En Target, gigante minorista extendido por Estados Unidos, el recorte anunciado elimina 500 puestos entre centros de distribución y oficinas regionales, sumándose a cerca de 1.800 despidos recientes. El plan del nuevo CEO busca estanterías organizadas, menos filas y menos rupturas, con más horas y capacitación en las tiendas de la cadena.
Target, gigante minorista con casi 2.000 tiendas en Estados Unidos, comunicó un plan para eliminar 500 puestos en centros de distribución y oficinas regionales, al mismo tiempo que promete reforzar la inversión directa en la operación de las tiendas. La medida se produce mientras la empresa intenta responder a quejas recurrentes de clientes sobre problemas simples, pero decisivos, en el día a día de las compras.
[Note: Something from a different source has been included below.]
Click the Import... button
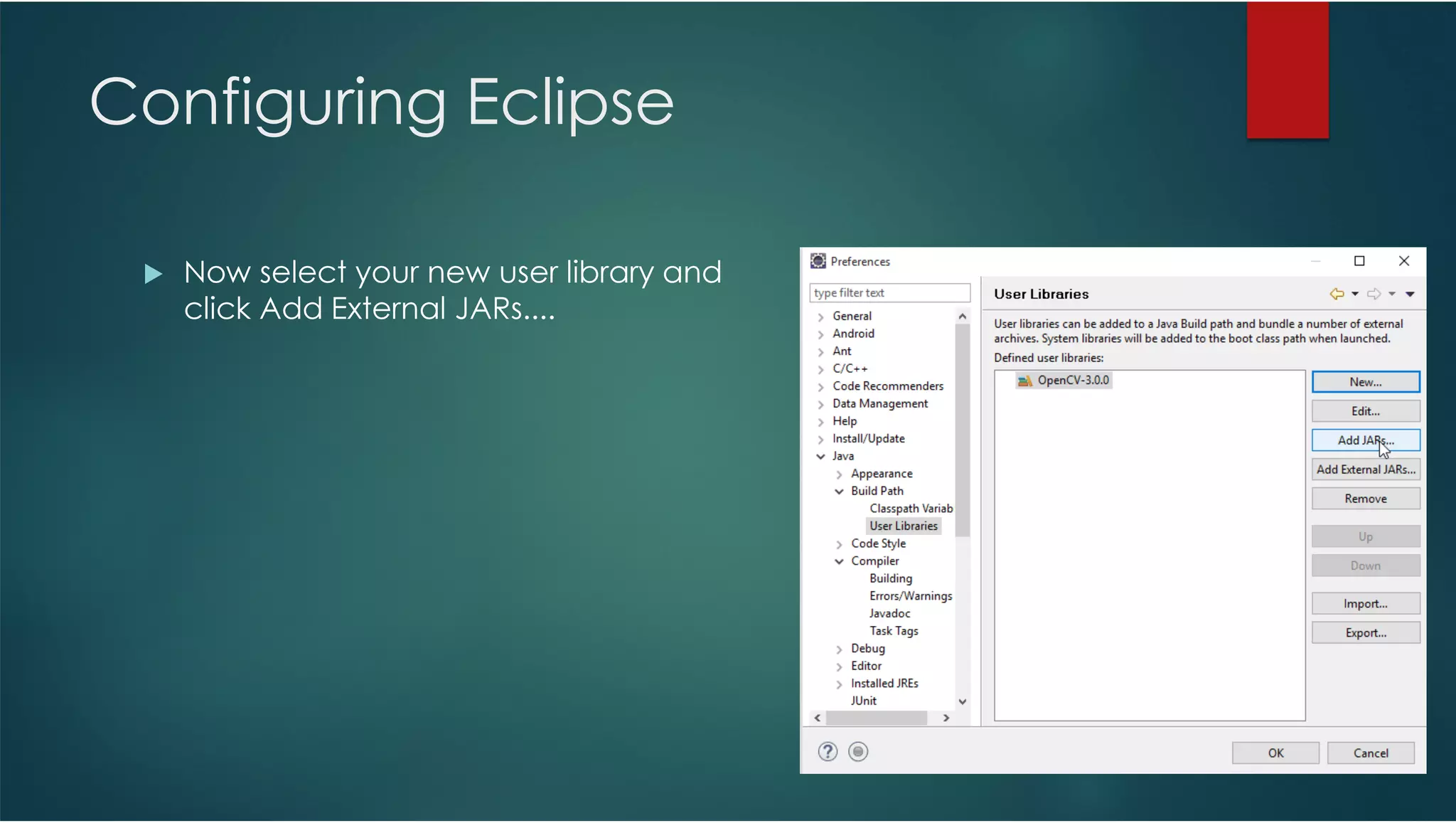This screenshot has width=1456, height=823. (x=1365, y=604)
El reposicionamiento es liderado por el nuevo CEO, Michael Fiddelke, quien asume con la misión de retomar el crecimiento después de un período en el que las ventas anuales quedaron prácticamente estables durante unos cuatro años. La estrategia declarada es atacar lo que más desgasta la experiencia dentro de la tienda: estantes desorganizados, largas filas en las cajas y falta de productos.
Dónde están los recortes y qué señala esta redistribución en la gigante minorista

Dentro de las 500 vacantes eliminadas, la división descrita es directa: aproximadamente 100 puestos están en niveles de gestión regional y cerca de 400 están concentrados en centros de distribución.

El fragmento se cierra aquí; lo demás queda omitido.